Entre l'opinion publique, ses propres agences de renseignement et ses partenaires internationaux, l'administration a encore beaucoup à faire pour convaincre.

Source :  Responsible Statecraft, Ted Snider
Traduit par les lecteurs du site Les-Crises

Donald Trump aurait eu une conversation téléphonique surprise avec le président vénézuélien Nicolás Maduro la semaine dernière. Quelques jours plus tard, le département d'État américain a officiellement désigné le Cartel de los Soles du Venezuela comme une organisation terroriste étrangère et a en outre déclaré que Maduro était le chef de cette organisation terroriste étrangère.
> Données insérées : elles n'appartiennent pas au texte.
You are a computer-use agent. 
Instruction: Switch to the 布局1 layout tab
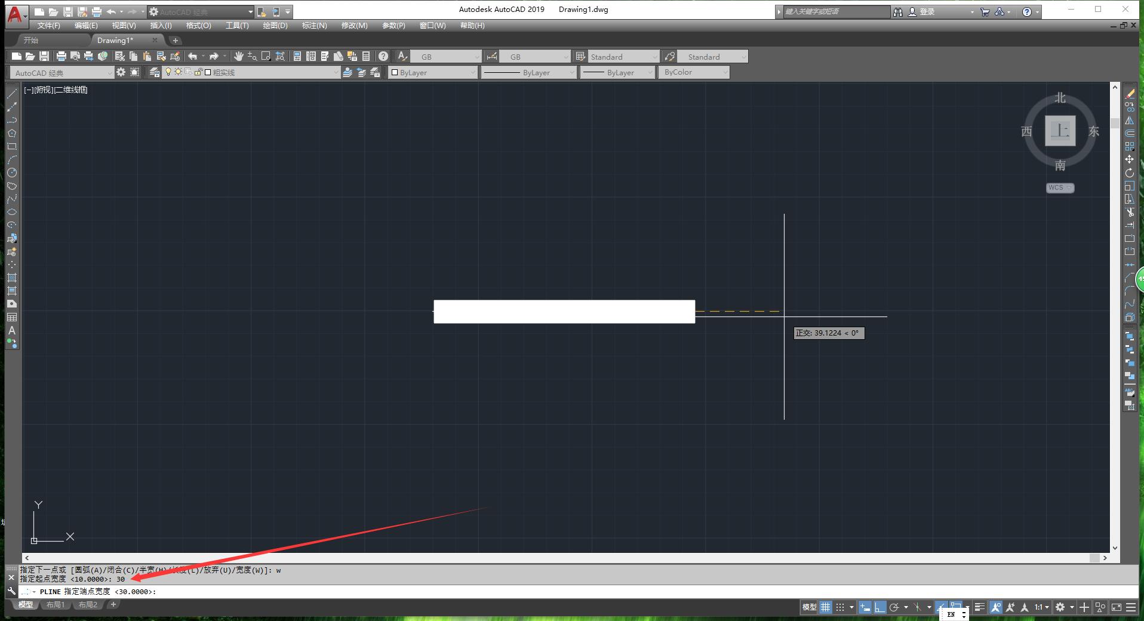coord(56,605)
Par conséquent, étant donné que le Cartel de los Soles est « responsable d'actes de violence terroriste dans tout notre hémisphère ainsi que du trafic de drogue vers les États-Unis », la première affirmation met la guerre avec le Venezuela à l'ordre du jour, et la seconde ajoute un coup d'État contre Maduro.
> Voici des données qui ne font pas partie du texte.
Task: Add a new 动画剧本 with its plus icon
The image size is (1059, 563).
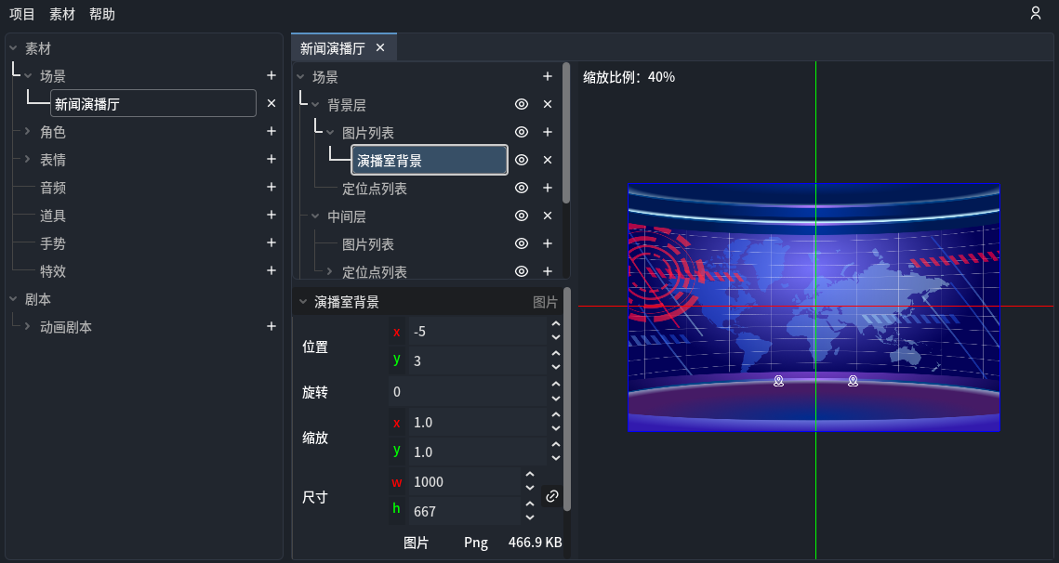Action: 271,326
Il y a juste un problème : l'administration Trump a du mal à convaincre ses propres agences et ses partenaires internationaux les plus proches de l'une ou l'autre de ces affirmations. Elle ne les a pas non plus convaincus que le Venezuela est un État « narco-terroriste », ni que la solution proposée par Trump pour résoudre le problème - bombarder les petits bateaux qui transporteraient du fentanyl et d'autres drogues vers les États-Unis - est légale.
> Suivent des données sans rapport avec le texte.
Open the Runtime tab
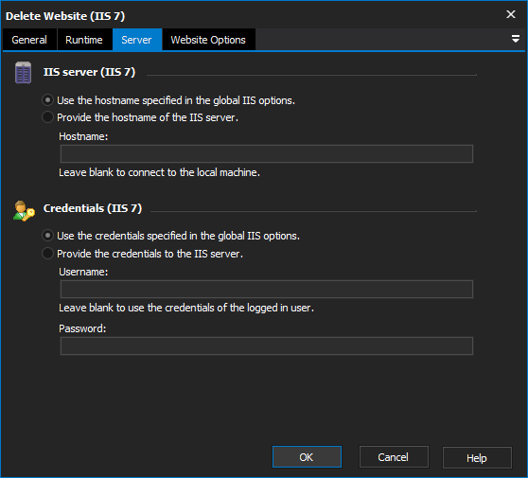The height and width of the screenshot is (478, 528). point(84,40)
Le problème avec la désignation du Cartel de los Soles comme organisation terroriste est que le Cartel de los Soles n'existe pas tel que le décrit l'administration Trump. Comme le rapporte le New York Times : « Le Cartel de los Soles n'est pas une organisation au sens littéral, mais une figure de style. » Il s'agit d'une référence ironique vieille de trois décennies à l'insigne solaire que portent les généraux vénézuéliens et aux responsables militaires corrompus par l'argent de la drogue.

« Il n'y a pas de réunion du conseil d'administration du « Cartel de los Soles ». Cette organisation n'existe pas en tant que telle », a déclaré Phil Gunson, analyste senior de l'International Crisis Group, au Times.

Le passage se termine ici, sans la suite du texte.